**Requests**.
- 1) According to the md2path and kldiv setup notes, where is all the output saved after running md2pathMain.m or kldivMain.m?
- 2) Resume the md2path and kldiv setup notes after the last line shown, carrying on the steps for running the analysis in MATLAB.

**Provided text**.
Note: all input residues should be in the same pdb numbering as the input PDB.

Directory Structure:

Main directory: prot.pdb (your pdb file)

  • run1/ -> traj.dcd OR traj.xtc (your trajectory files)
  • run2/ -> traj.dcd OR traj.xtc
  • .
  • .
  • .
  • runN/ -> traj.dcd OR traj.xtc

Where run1->N are directories that contain your trajectories

Run input_md2path.m or input_kldiv.m

Run md2pathMain.m or kldivMain.m. All the output can be found in a folder called md2pathdev created in your defined directory in your input script.

Typical runtime for calculations:

  • md2path: ~ 1 hour from start to finish on a typical PC and for around 15000-20000 frames of trajectory of a 300-400 residue GPCR
  • kldiv: a few minutes assuming you only calculate 1st order KL divergences

Running the Analysis

The analysis can be executed from the interactive MATLAB GUI.

  1. Open MATLAB.

  2. Navigate to the scripts directory. In the "Current Folder" toolbar, paste the absolute path to the step1_MD_simulation_analysis directory and press Enter.

**Data shown**.
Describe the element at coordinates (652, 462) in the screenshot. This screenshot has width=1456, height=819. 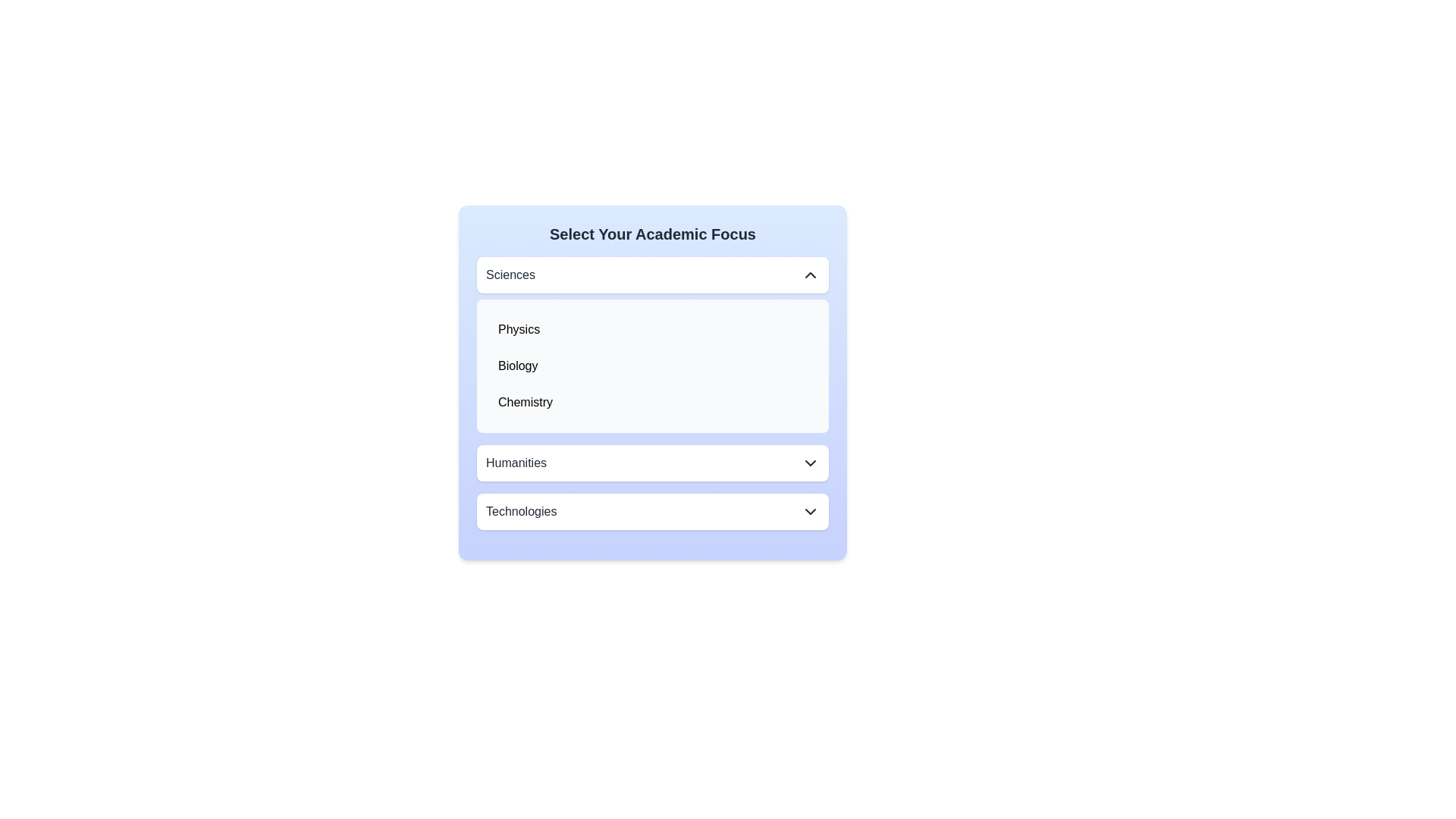
I see `the 'Humanities' button with dropdown functionality` at that location.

**Outputs for the tasks**.
- 1) In a folder called md2pathdev, created in the directory defined in your input script.

- 2)
    /path/to/AlloDy_Analysis_Repo/step1_MD_simulation_analysis
  3. Run the scripts. In the "Command Window" (at the >> prompt), type the following commands. The semicolon at the end of each command suppresses verbose output and allows them to run sequentially.

    input_md2path;
    md2pathMain;
    input_kldiv;
    kldivMain;

Acknowledgements:

  • Mutual information statistical filtering: McClendon et al., J Chem Theory Comput (2009)
  • Using Kullback−Leibler divergences to compare conformational ensembles: McClendon et al., J Chem Theory Comput (2012)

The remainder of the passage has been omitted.